Just wondering (maybe someone at the FW team can answer)… are those magnets strong enough to damage the magnetic strips on credit/access/loyalty cards?
I know it’s a bit niche, but I also work with a lot of audio tape and diskettes.
What kind of tapes and diskettes do you use?
Credit / debit cards, I wouldn’t worry about. Nor access cards.
How careful you have to be around magnets in general depends on the item. Specifically, the coercivity of its magnetic medium, how much magnetic flux / energy it takes to alter it. For card stripes, they are classified as HiCo (High-Coercivity) or LoCo (Low-Coercivity). Credit cards are all HiCo. Access control cards, employee ID cards, and gift cards are also commonly HiCo. There is more concern with LoCo. I’ve read that hotel room keys, visitor badges, and season passes are more commonly LoCo. Not sure where the coercivity of audio tapes or diskettes fall. Seems for audio tapes at least it can be different depending on the tape you have. Compact Cassette tape types and formulations - Wikipedia
Luckily, magnetic flux falls off rapidly with distance, it may not be an issue at all. Hopefully, Framework can give flux numbers at the surface of the keyboard / touchpad.

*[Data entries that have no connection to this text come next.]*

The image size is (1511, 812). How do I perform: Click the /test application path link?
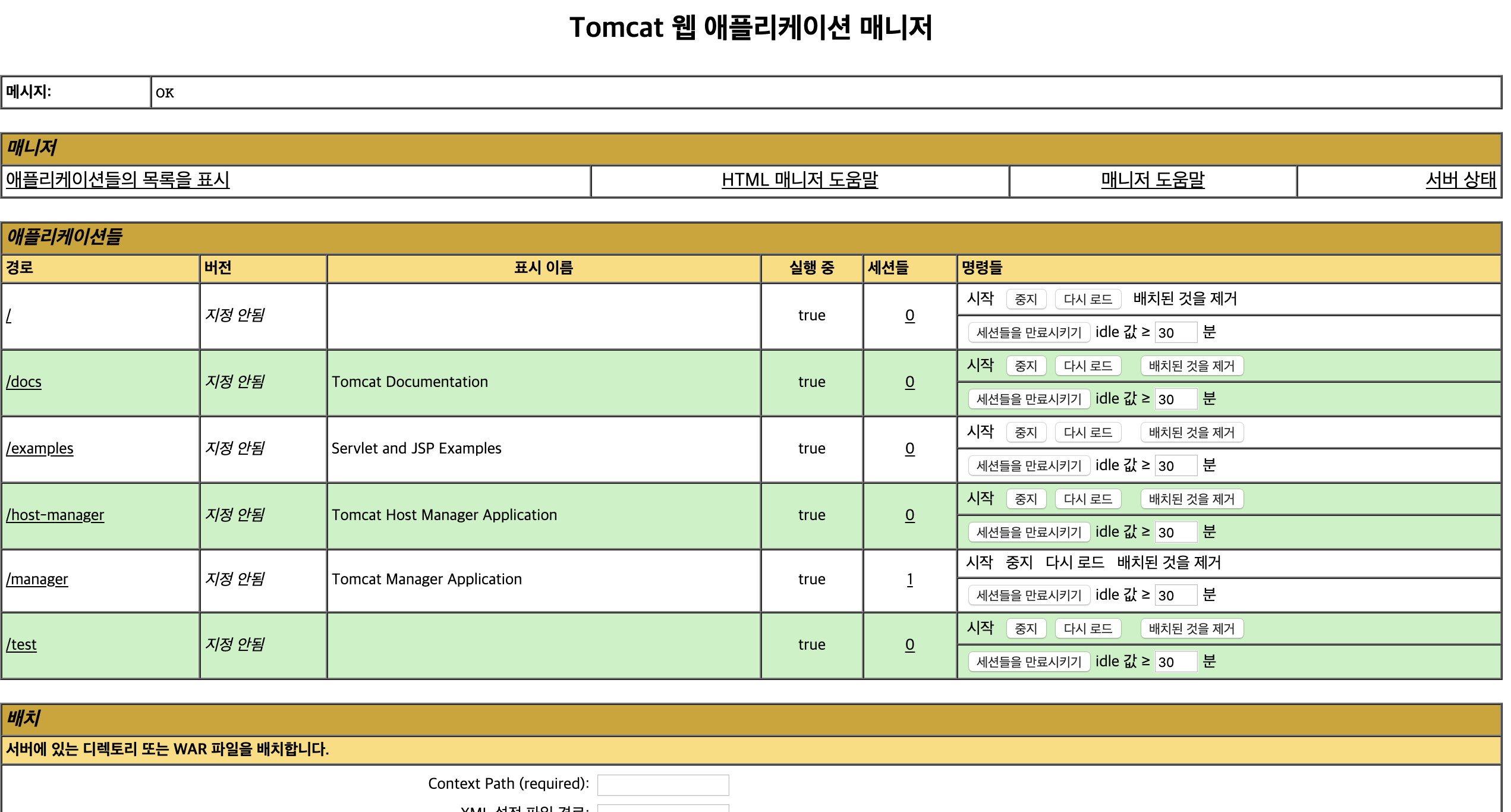tap(21, 644)
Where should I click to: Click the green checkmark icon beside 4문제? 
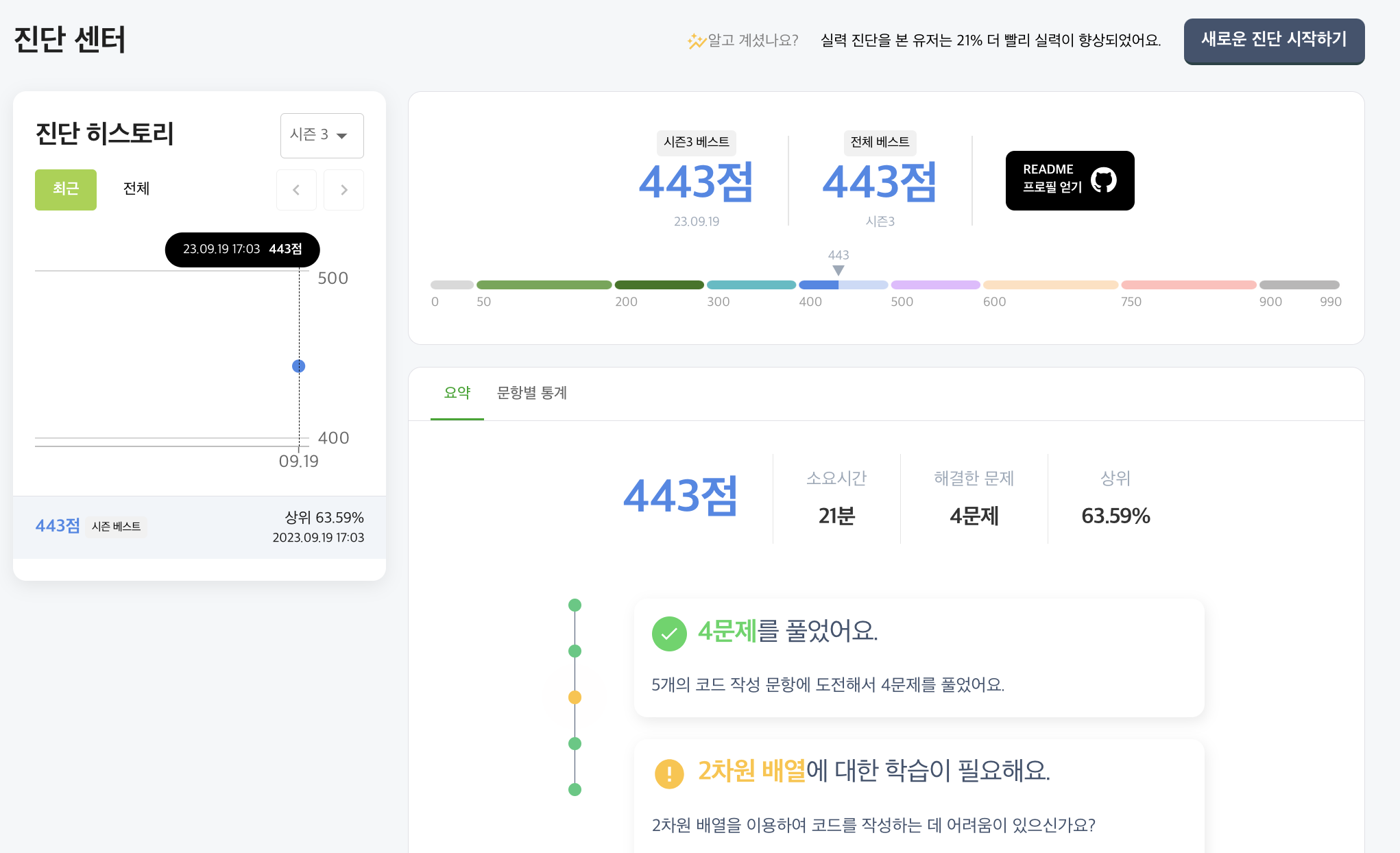coord(669,634)
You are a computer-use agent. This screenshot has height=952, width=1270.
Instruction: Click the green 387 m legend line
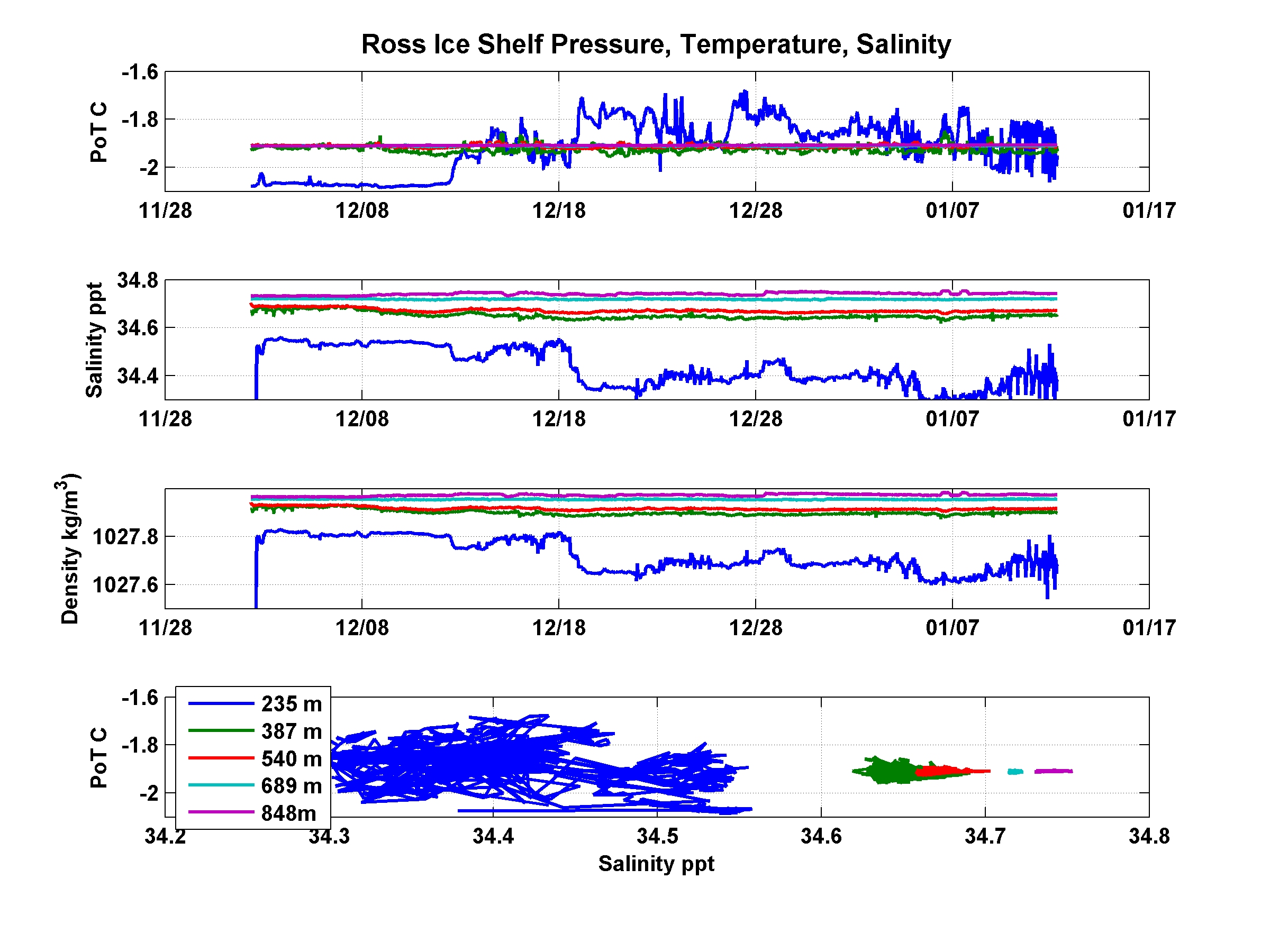tap(221, 730)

Also note that a lot of cards have moved away from magnetic stripes. If you are tapping your card or “dipping” your card into a reader rather than smoothly sliding the edge through, then it’s rfid, nfc, or direct contact chip. Those are all completely immune to magnets. Even access cards are often rfid these days.
I would assume any card with a magnetic strip would be mostly resistant to damage being exposed to a magnetic field.
All kinds. Into retro tech, so mostly 3.5" HD disks (not many 720k disks). I lost all my 5.25" disks and drives. I also have Zip disks.
I have so many different cassettes. Type I, II, and IV. Different brands and eras.
I’m just afraid of putting them on the top cover like I normally would without a second thought.
The older the tech is, the more likely it’s lower coercivity, and less resistant.
You want to be careful about putting low coercivity items on many laptops. Laptop lid sensors are usually magnetic. Sometimes the magnet is in the lid, but other times it’s at the edge of the palmrest. And it can be a fairly strong neodymium magnet. My Thinkpad has it in the palmrest, it’s quite strong, I’ve used it to hold screws when disassembling my mouse. Run a paperclip along the edge of your palmrest and top of the lid to check for a magnet.
I have no idea if this has any effect on credit cards, but what i can tell you is the following:
If you close your Framework and place another Framework with open lid on top of it, that framework will shutdown/hibernate as if you had closed its lid.
The magnet of the lower framework is strong enough to trigger the sensor in the upper framework.
There has been reports of macbooks and other things with magnets triggering a Framework 13 as well.
Yeah, but the sensors used are reasonably sensitive. That wouldn’t necessarily equate to a problem with magnetic media.
Many years ago, when 8" floppy disks were common, a colleague had problems with a customer who complained about floppy disks getting corrupted. Eventually it was found that the customer was sitting the disk on top of a container for paper clips that a quite strong ferrite ring magnet in the top, so you could just flip the paper clip towards the container and the magnet would attract it. The magnet was strong enough that sitting the floppy disk on top of the container was enough to mess the formatting on the disk. But those first generation disks, I suspect, were what is described as LoCo further up, whereas most modern magnetic media uses a chromium based media that comes under the HiCo type.
For the OP the best thing to do is to try some old media around the magnets to assess if there is a problem or not. I doubt there will be a real problem unless you actually wipe the media across the magnets, as close as you can to them. I would expect credit card magnetic stripes to be affected if touched face on to the magnet, but any other media at a distance of more than an inch or so shouldn’t have an affect.
But my view is that if you expect to have problems then you are not practising proper media handling ‘hygiene’ around your laptop.